What I can also tell you is that the electro-magnetic vibration of so-called ‘God energy’, such as that of Reiki, is considered to be 963 Hz, also known as the ‘Frequency of the Gods’. This frequency is also commonly referred to as a pineal gland activator. The tiny pineal gland, deeply embedded in the centre of the brain, between its two hemispheres, is in essence an atrophied photoreceptor responsible for producing melatonin, the serotonin-derived hormone that regulates sleep patterns in the body. Given that serotonin plays a part in regulating mood levels, then perhaps that is why Reiki is able to generate a transformative experience in mood, as I myself witnessed the other day and have witnessed with many of my clients too (who often report feeling ‘buzzed’ and in a fabulous mood after a Reiki session, and why so many of them fall into a deep ‘sleep’ during a session).
What’s more, we all know the importance of sleep for maintaining an elevated mood. I am aware that many of you will be reading this and saying - ‘well of course you felt better after a good sleep - the fact you woke up feeling better had nothing to do with Reiki or stupid conversations with the Universe!’ But I would say this: melatonin also controls circadian and seasonal sleep cycles so if Reiki stimulates a stressed pineal gland into healthier function, it will also mean you get a better night’s sleep and that sleep will also restore your body to a state of homeostatic balance. So it’s a win-win! Allow your body to self-heal…which, biologically, is its default position…but kick-start that process with the transformative energy that Reiki brings through. If you are ‘at ease’ energetically then ‘dis-ease’ is less likely to manifest in physical symptoms. Prevention is always better than cure.
[Interestingly, Rene Descartes, the 17th century french scientist and philosopher, believed the human pineal gland to be the ‘principal seat of the soul’ validating Leonardo Da Vinci’s observation, two centuries earlier, that the site of human experience, and thus his interpretation of the soul, was seated almost exactly where the human pineal gland turns out to be situated.
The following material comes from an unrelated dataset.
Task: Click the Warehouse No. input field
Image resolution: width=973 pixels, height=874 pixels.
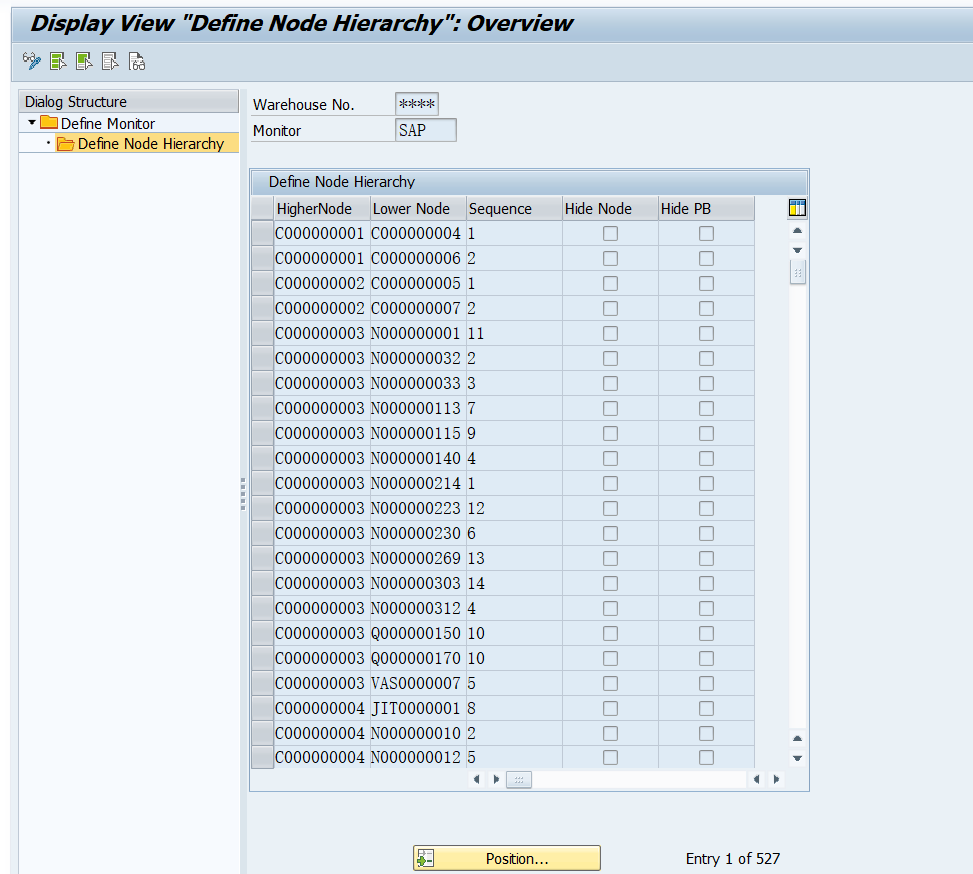Action: pos(416,104)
They were both certainly on to something. It seems increasingly clear that the tiny pineal gland has a biological function which goes hand in hand with our physical, mental, emotional and spiritual wellbeing - a function which should not be dismissed lightly!]
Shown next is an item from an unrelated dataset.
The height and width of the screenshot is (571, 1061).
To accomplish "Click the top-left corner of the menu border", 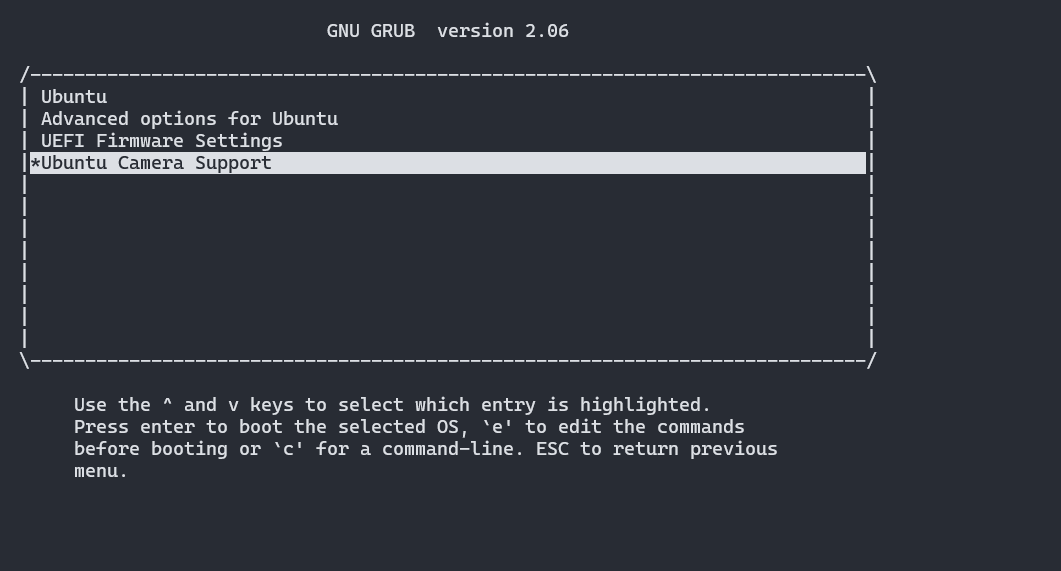I will pyautogui.click(x=25, y=75).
Finally, I wanted to say that we have definitely entered a moment in human history when science is starting to be able to validate energy healing modalities by producing instruments which are now capable of measuring the subtle energy of our body and the effects of energy healing on it. The empirically proven results from experiments that mainstream scientists are starting to perform in the field of energy medicine are proving, at long last, that there is far more to energy healing than simply a psychological placebo effect. And that is truly something to celebrate!